- **Input**:
# # # #
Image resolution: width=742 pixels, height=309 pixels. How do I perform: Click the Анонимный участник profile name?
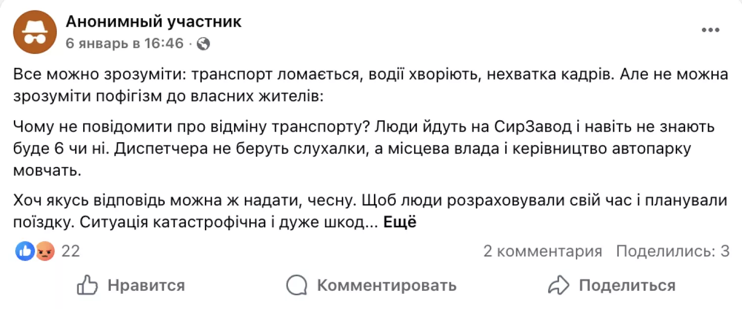click(153, 21)
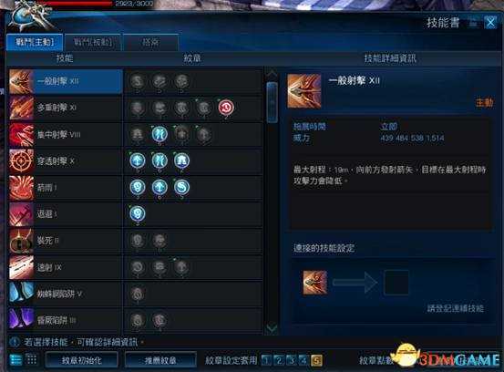Image resolution: width=504 pixels, height=372 pixels.
Task: Switch to list view layout icon
Action: (15, 360)
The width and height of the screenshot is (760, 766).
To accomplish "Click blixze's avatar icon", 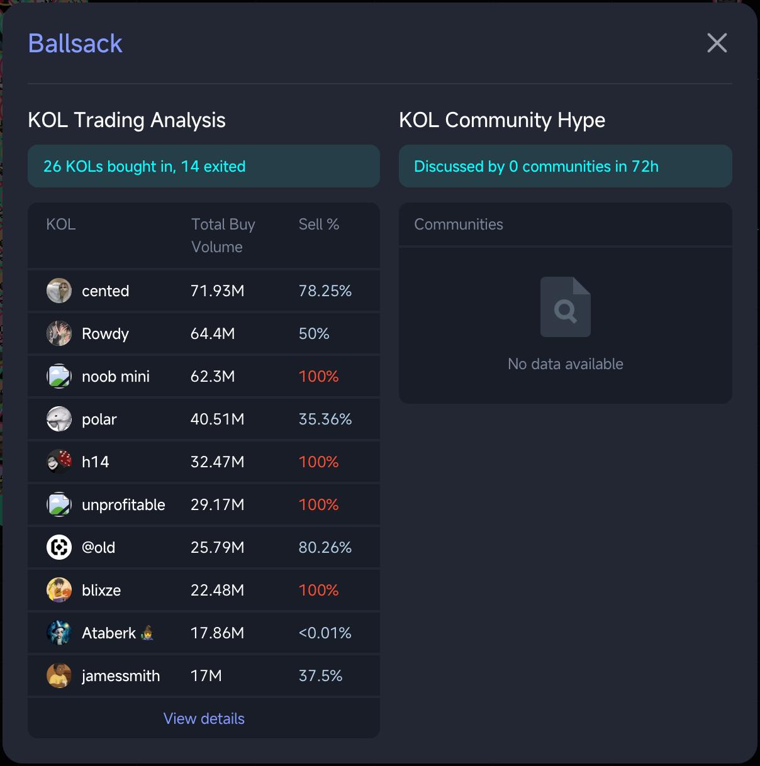I will 59,590.
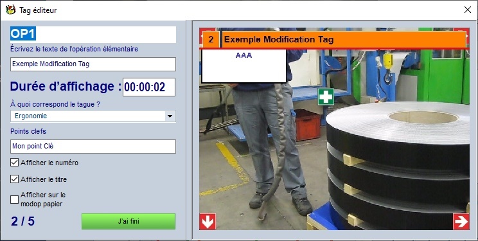Click the orange Exemple Modification Tag banner
This screenshot has height=241, width=478.
tap(344, 39)
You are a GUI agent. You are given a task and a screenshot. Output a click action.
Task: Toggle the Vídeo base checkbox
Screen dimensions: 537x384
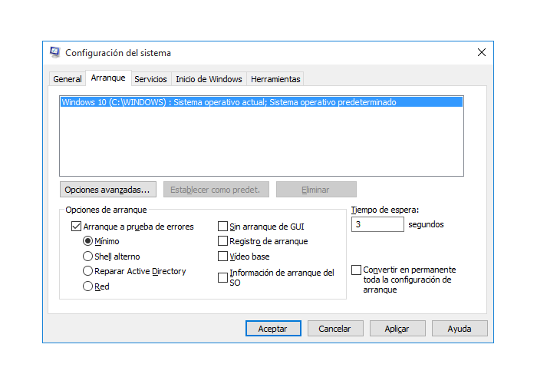pos(223,257)
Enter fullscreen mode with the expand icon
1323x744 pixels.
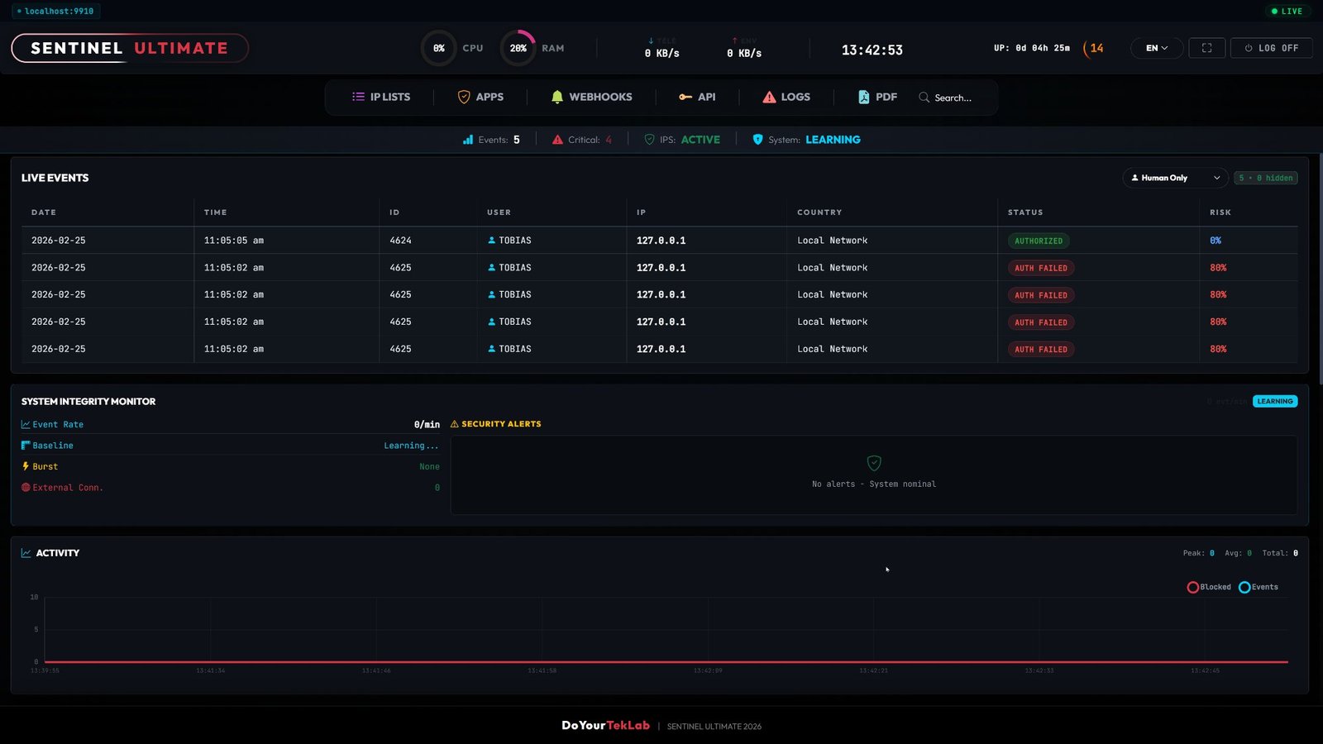tap(1207, 48)
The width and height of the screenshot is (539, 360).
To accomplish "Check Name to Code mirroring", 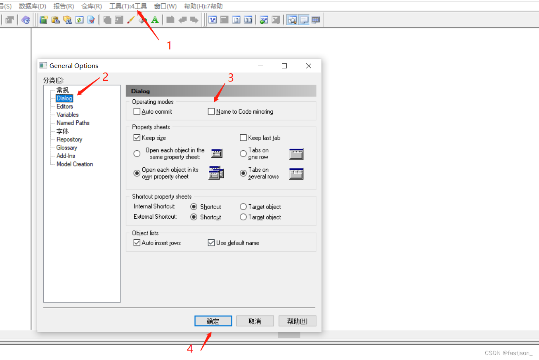I will tap(211, 111).
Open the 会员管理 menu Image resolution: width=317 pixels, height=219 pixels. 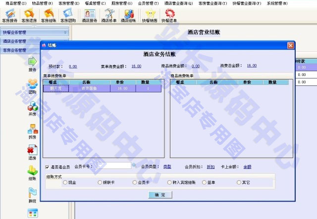(148, 3)
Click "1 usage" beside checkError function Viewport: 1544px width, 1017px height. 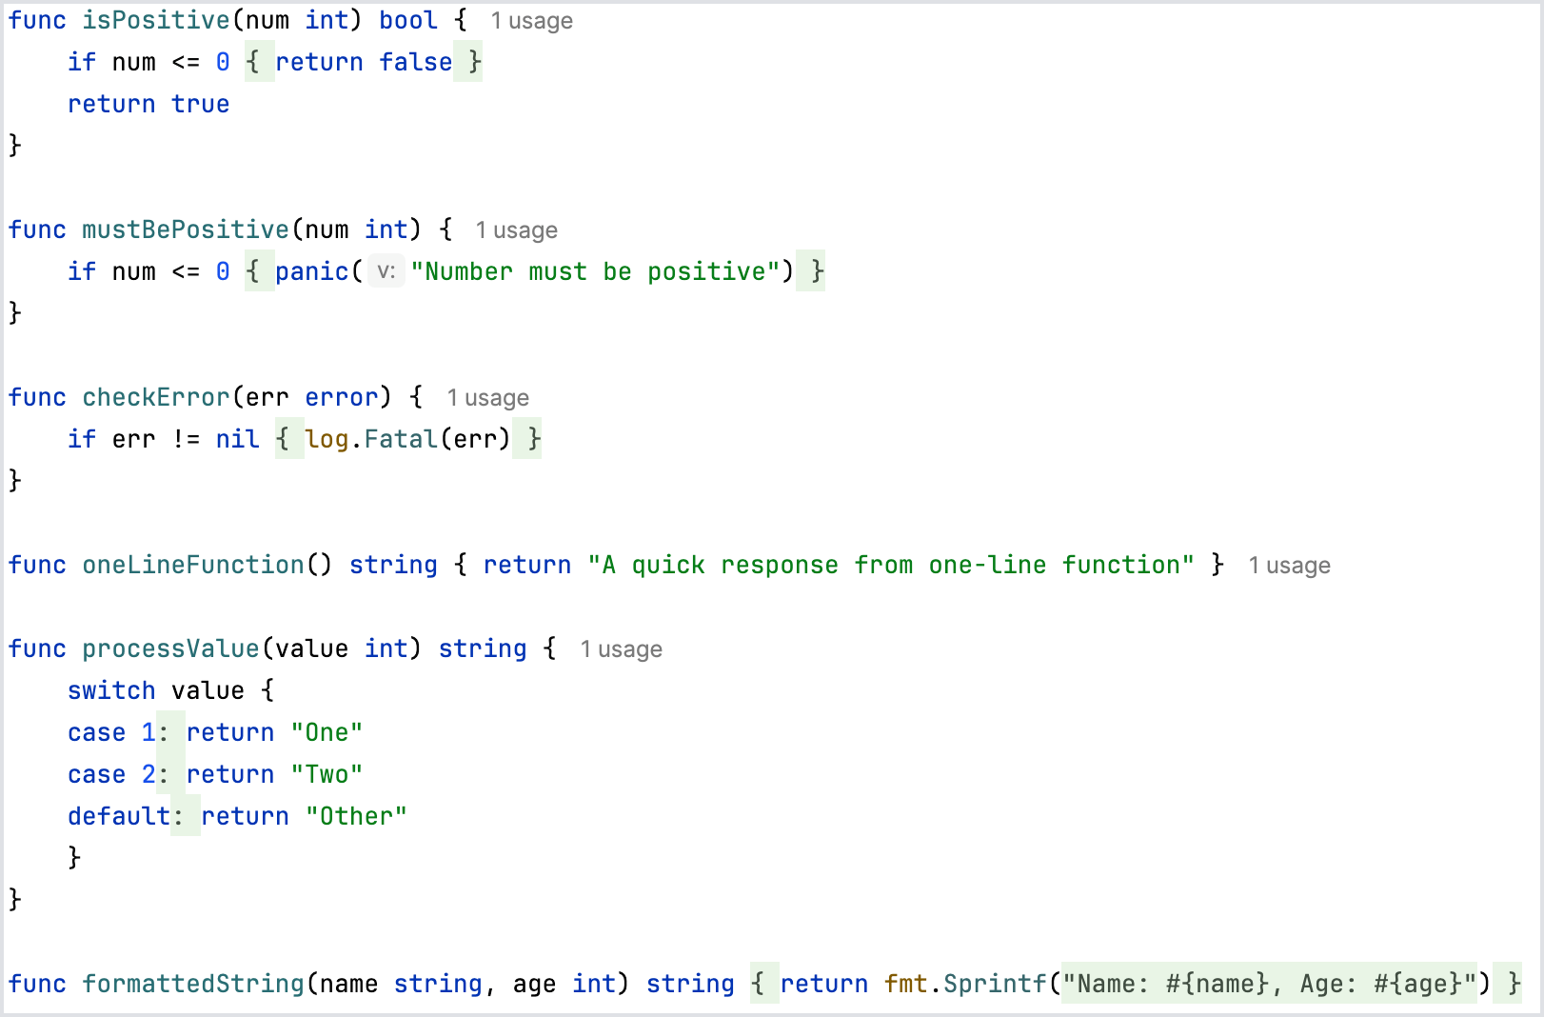click(x=488, y=397)
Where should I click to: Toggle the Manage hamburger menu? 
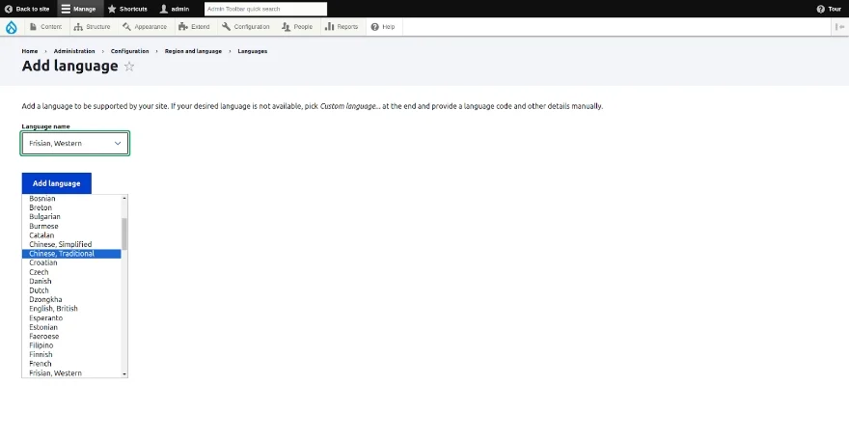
# # # #
- **What is expected**: Copy the records above, word for word, from the first line through the line containing "Action: (15, 360)", inclusive. Leave the pictures out of your answer.

- **Response to this task**:
Image resolution: width=742 pixels, height=309 pixels. How do I perform: Click the Анонимный участник profile name?
click(153, 21)
Image resolution: width=504 pixels, height=372 pixels.
Task: Switch to list view layout icon
Action: (15, 360)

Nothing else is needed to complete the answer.